The MVPMODEL Procedure

Preliminary Analysis

The following statements use the MVPMODEL procedure to conduct a preliminary principal component analysis:

ods graphics on;
proc mvpmodel data=MWflightDelays;
   var AA CO DL F9 FL NW UA US WN;
run;

The DATA= option specifies the input data set, which contains the process measurement variables. The VAR statement specifies the process measurement variables to be analyzed. The ODS GRAPHICS ON statement enables ODS Graphics, which is used to produce plots for interpreting the model.

The procedure first outputs a summary of the model and the data, as shown in Figure 12.1.

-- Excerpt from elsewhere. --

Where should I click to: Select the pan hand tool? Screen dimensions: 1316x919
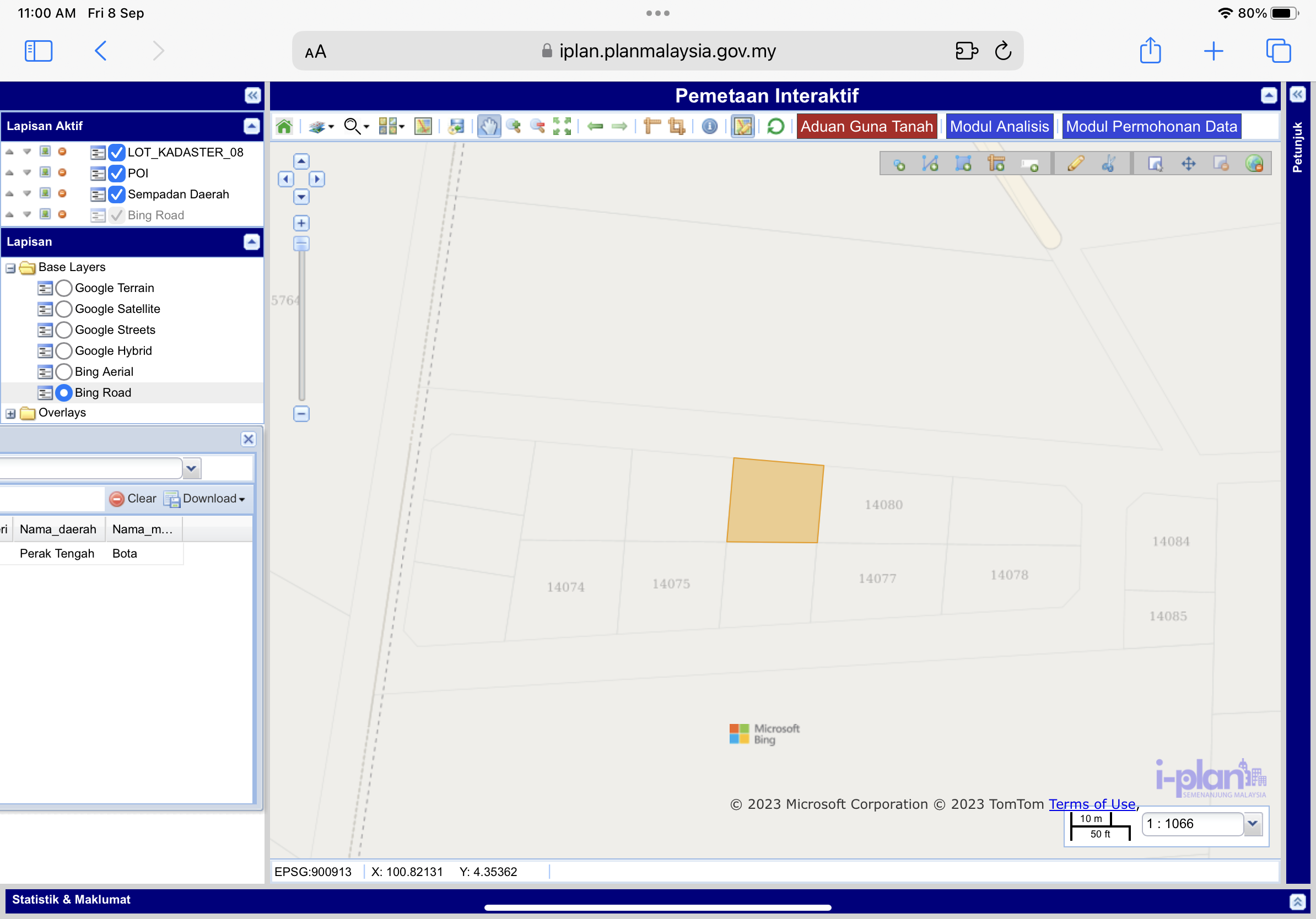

Figure 12.1: Summary of Model and Data Information

The MVPMODEL Procedure

Data Set WORK.MWFLIGHTDELAYS
Number of Variables 9
Missing Value Handling Exclude
Number of Observations Read 16
Number of Observations Used 16
Number of Principal Components 9



This output includes the number of principal components in the model and the number of variables. In this case the procedure produces a model with nine principal components by default, because there are nine process variables.

Next, the procedure outputs the correlation matrix shown in Figure 12.2.

Figure 12.2: Correlation Matrix

Correlation Matrix
  AA CO DL F9 FL NW UA US WN
AA 1.0000 0.5640 0.5206 0.4874 0.5403 0.4860 0.6466 0.7856 0.5506
CO 0.5640 1.0000 0.7855 0.6580 0.8519 0.6421 0.7672 0.8415 0.6526
DL 0.5206 0.7855 1.0000 0.8231 0.7598 0.4782 0.4951 0.7463 0.4525
F9 0.4874 0.6580 0.8231 1.0000 0.5119 0.2279 0.3509 0.6832 0.3914
FL 0.5403 0.8519 0.7598 0.5119 1.0000 0.6807 0.6975 0.8207 0.7186
NW 0.4860 0.6421 0.4782 0.2279 0.6807 1.0000 0.6715 0.5598 0.3970
UA 0.6466 0.7672 0.4951 0.3509 0.6975 0.6715 1.0000 0.7540 0.7736
US 0.7856 0.8415 0.7463 0.6832 0.8207 0.5598 0.7540 1.0000 0.8152
WN 0.5506 0.6526 0.4525 0.3914 0.7186 0.3970 0.7736 0.8152 1.0000



There are strong correlations (greater than 0.8) between variable pairs F9 and DL, CO and FL, and US and WN. This is not surprising, because these pairs of airlines have closely located hubs or focus cities.

The procedure also outputs the eigenvalue and variance information shown in Figure 12.3.

Figure 12.3: Eigenvalue and Variance Information

Eigenvalues of the Correlation Matrix
  Eigenvalue Difference Proportion Cumulative
1 6.09006397 5.02872938 0.6767 0.6767
2 1.06133459 0.36642409 0.1179 0.7946
3 0.69491050 0.16102099 0.0772 0.8718
4 0.53388951 0.28357563 0.0593 0.9311
5 0.25031387 0.09537517 0.0278 0.9589
6 0.15493870 0.03339131 0.0172 0.9762
7 0.12154739 0.06166364 0.0135 0.9897
8 0.05988375 0.02676604 0.0067 0.9963
9 0.03311771   0.0037 1.0000



The eigenvalues are the variances of the principal components, and the proportions reflect the relative amount of variance explained by each component. The eigenvalues and the proportions are ordered from largest to smallest. Recall that principal components are orthogonal linear combinations of the variables that maximize variance in orthogonal directions.

More than 85% of the variance is explained by the first three principal components, as shown in the cumulative variance column. This suggests that a model with three principal components is adequate; this is confirmed by the plots in Figure 12.4.

Figure 12.4 shows a paneled display, with a scree plot in the left panel and a variance-explained plot in the right panel.

Figure 12.4: Scree Plot and Variance-Explained Plot

Scree Plot and Variance-Explained Plot


The scree plot shows the eigenvalues for each principal component. Traditionally, the scree plot has been recommended as an aid in selecting the number of principal components for the model by examining the "knee" in the plot (Mardia, Kent, and Bibby 1979). The variance-explained plot shows both the proportion of variance and the cumulative variance explained by the principal components.